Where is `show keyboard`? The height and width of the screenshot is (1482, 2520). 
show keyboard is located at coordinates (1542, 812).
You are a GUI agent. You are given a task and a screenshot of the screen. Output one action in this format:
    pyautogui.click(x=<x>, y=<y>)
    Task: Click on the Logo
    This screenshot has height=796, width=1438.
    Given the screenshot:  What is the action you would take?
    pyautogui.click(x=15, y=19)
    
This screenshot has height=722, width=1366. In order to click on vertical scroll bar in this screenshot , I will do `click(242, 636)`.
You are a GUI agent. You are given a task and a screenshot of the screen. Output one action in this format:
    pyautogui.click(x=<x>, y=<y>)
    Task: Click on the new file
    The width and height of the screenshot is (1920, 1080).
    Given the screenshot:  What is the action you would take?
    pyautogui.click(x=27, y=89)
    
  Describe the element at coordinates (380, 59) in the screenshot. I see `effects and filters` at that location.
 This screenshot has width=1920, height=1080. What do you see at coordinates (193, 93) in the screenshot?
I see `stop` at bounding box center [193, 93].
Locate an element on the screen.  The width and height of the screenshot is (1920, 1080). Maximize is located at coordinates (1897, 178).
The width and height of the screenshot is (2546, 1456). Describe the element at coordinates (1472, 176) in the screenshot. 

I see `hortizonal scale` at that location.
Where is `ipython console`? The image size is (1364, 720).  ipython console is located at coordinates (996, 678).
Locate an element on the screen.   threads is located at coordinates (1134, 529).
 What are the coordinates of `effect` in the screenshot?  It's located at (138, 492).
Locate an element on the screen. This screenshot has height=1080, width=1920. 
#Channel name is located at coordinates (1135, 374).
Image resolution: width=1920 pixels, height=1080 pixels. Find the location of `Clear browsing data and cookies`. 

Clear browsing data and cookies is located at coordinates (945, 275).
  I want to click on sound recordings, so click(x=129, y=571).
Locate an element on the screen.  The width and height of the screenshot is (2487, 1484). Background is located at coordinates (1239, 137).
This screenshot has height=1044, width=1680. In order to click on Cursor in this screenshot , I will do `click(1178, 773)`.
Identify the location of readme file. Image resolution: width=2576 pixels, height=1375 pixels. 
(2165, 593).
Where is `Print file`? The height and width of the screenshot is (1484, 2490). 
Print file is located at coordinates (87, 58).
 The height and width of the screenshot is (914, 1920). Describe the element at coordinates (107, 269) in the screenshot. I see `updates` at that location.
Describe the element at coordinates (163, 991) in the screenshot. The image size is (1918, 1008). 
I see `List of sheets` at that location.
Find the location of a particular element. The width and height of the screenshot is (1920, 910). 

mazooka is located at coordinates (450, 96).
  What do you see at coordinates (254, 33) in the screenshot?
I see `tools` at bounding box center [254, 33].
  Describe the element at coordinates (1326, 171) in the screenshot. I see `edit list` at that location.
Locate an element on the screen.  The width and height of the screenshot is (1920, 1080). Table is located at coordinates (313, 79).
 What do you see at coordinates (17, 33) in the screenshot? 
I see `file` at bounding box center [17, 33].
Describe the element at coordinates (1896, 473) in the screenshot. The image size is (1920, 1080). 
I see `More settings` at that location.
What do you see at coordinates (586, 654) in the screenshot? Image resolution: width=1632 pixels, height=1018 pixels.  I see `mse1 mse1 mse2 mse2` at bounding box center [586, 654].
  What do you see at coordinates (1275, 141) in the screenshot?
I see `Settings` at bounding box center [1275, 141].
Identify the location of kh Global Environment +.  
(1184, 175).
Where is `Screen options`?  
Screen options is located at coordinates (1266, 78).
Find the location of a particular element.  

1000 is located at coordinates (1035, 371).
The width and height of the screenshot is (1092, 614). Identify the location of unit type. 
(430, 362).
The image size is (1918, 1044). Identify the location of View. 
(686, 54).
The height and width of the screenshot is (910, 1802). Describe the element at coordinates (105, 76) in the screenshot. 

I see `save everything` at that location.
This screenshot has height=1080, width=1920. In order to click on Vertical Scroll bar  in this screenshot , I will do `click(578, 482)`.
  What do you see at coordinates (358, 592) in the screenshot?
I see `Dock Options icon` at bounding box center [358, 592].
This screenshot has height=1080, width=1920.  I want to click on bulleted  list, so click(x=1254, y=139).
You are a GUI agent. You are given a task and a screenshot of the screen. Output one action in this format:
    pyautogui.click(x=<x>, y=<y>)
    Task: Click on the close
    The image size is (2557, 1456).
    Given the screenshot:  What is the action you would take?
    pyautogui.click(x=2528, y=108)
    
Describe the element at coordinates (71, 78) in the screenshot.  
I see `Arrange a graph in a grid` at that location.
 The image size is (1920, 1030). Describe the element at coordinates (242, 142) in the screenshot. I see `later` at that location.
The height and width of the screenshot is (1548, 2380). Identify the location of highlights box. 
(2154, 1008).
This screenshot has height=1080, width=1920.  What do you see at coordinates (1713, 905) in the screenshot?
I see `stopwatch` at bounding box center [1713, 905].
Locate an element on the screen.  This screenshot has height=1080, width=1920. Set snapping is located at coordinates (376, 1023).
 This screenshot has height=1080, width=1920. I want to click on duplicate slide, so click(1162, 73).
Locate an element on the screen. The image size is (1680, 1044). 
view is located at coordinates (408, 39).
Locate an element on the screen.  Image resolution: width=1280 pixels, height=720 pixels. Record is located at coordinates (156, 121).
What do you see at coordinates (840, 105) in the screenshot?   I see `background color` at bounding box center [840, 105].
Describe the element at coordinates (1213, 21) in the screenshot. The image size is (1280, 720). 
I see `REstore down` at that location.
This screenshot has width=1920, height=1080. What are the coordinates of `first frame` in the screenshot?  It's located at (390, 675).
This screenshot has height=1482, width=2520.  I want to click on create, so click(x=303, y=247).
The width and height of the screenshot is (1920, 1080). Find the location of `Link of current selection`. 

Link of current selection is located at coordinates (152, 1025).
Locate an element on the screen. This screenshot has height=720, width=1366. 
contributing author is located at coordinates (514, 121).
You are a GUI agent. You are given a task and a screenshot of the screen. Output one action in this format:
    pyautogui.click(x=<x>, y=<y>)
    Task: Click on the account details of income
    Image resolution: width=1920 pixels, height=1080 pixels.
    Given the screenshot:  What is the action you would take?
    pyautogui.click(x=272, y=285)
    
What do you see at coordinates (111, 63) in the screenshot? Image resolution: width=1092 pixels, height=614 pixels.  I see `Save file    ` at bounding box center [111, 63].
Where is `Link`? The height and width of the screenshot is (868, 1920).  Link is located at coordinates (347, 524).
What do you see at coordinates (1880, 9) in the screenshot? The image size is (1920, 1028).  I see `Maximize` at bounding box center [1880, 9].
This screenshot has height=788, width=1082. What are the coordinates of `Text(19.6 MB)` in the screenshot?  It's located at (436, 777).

•••

**What you are asked to do**
Report every line of the data above that contains the string "Link", matching case exactly, and copy each such line in full.

**Completed task**
The width and height of the screenshot is (1920, 1080). Find the location of `Link of current selection`. 
Link of current selection is located at coordinates (152, 1025).
Where is `Link`? The height and width of the screenshot is (868, 1920).  Link is located at coordinates (347, 524).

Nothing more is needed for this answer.